Re: [RFC PATCH 05/10] vfio: Create a vfio_device from vma lookup
From: Alex Williamson <hidden>
Date: 2021-03-04 21:40:36
Also in:
lkml
On Thu, 25 Feb 2021 19:49:49 -0400 Jason Gunthorpe [off-list ref] wrote:
On Thu, Feb 25, 2021 at 03:21:13PM -0700, Alex Williamson wrote:quoted
This is where it gets tricky. The vm_pgoff we get from file_operations.mmap is already essentially describing an offset from the base of a specific resource. We could convert that from an absolute offset to a pfn offset, but it's only the bus driver code (ex. vfio-pci) that knows how to get the base, assuming there is a single base per region (we can't assume enough bits per region to store absolute pfn). Also note that you're suggesting that all vfio mmaps would need to standardize on the vfio-pci implementation of region layouts. Not that most drivers haven't copied vfio-pci, but we've specifically avoided exposing it as a fixed uAPI such that we could have the flexibility for a bus driver to implement regions offsets however they need.Okay, well the bus driver owns the address space and the bus driver is in control of the vm_pgoff. If it doesn't want to zap then it doesn't need to do anything vfio-pci can consistently use the index encoding and be finequoted
So I'm not really sure what this looks like. Within vfio-pci we could keep the index bits in place to allow unmmap_mapping_range() to selectively zap matching vm_pgoffs but expanding that to a vfio standard such that the IOMMU backend can also extract a pfn looks very limiting, or ugly. Thanks,Lets add a op to convert a vma into a PFN range. The map code will pass the vma to the op and get back a pfn (or failure). pci will switch the vm_pgoff to an index, find the bar base and compute the pfn. It is starting to look more and more like dma buf though
How terrible would it be if vfio-core used a shared vm_private_data
structure and inserted itself into the vm_ops call chain to reference
count that structure? We already wrap the device file descriptor via
vfio_device_fops.mmap, so we could:
struct vfio_vma_private_data *priv;
priv = kzalloc(...
priv->device = device;
vma->vm_private_data = priv;
device->ops->mmap(device->device_data, vma);
if (vma->vm_private_data == priv) {
priv->vm_ops = vma->vm_ops;
vma->vm_ops = &vfio_vm_ops;
} else
kfree(priv);
Where:
struct vfio_vma_private_data {
struct vfio_device *device;
unsigned long pfn_base;
void *private_data; // maybe not needed
const struct vm_operations_struct *vm_ops;
struct kref kref;
unsigned int release_notification:1;
};
Therefore unless a bus driver opts-out by replacing vm_private_data, we
can identify participating vmas by the vm_ops and have flags indicating
if the vma maps device memory such that vfio_get_device_from_vma()

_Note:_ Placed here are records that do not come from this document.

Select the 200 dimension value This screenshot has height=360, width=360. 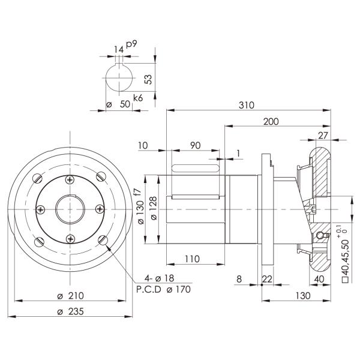coord(271,121)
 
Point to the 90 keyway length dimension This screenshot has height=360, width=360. coord(195,146)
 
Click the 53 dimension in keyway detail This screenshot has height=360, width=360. coord(149,79)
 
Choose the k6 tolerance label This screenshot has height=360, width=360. coord(138,98)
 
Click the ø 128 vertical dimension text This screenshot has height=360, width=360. coord(154,208)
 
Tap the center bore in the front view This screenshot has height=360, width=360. coord(71,209)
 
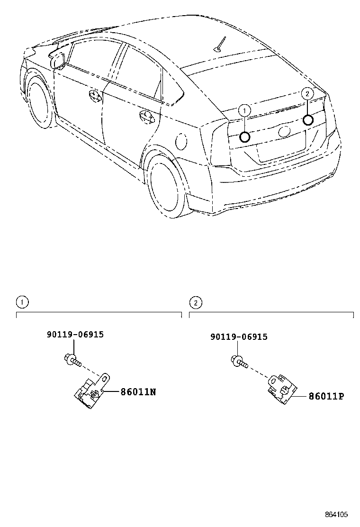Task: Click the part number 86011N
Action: [x=138, y=392]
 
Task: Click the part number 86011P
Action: [x=326, y=396]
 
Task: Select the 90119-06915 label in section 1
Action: [x=75, y=334]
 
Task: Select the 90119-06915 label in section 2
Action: [x=239, y=337]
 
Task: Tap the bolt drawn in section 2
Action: [x=239, y=363]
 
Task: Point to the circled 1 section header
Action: [x=21, y=301]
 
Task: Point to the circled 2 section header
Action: [x=195, y=302]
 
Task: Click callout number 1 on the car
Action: [x=244, y=111]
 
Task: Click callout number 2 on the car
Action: [x=307, y=94]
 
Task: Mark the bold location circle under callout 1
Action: [x=244, y=137]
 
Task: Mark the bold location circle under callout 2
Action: [x=308, y=119]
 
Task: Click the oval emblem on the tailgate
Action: [x=285, y=131]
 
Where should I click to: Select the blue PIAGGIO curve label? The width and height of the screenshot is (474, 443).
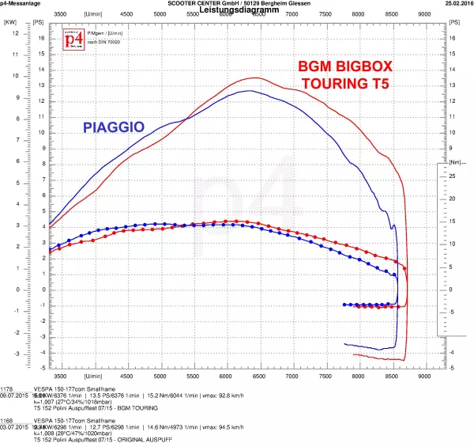[113, 126]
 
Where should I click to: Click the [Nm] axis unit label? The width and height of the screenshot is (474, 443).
[453, 162]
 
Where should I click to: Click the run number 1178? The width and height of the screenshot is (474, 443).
[7, 388]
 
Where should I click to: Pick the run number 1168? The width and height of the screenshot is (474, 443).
[7, 422]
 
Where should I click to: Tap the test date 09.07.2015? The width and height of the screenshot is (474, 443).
[17, 395]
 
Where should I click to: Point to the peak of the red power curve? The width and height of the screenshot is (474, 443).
[255, 78]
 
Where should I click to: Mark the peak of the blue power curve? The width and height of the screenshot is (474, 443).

should produce a device reference. The vfio IOMMU backends would also
consume this, ie. if they get a valid vfio_device from the vma, use the
pfn_base field directly. vfio_vm_ops would wrap the bus driver
callbacks and provide reference counting on open/close to release this
object.
I'm not thrilled with a vfio_device_ops callback plumbed through
vfio-core to do vma-to-pfn translation, so I thought this might be a
better alternative. Thanks,
Alex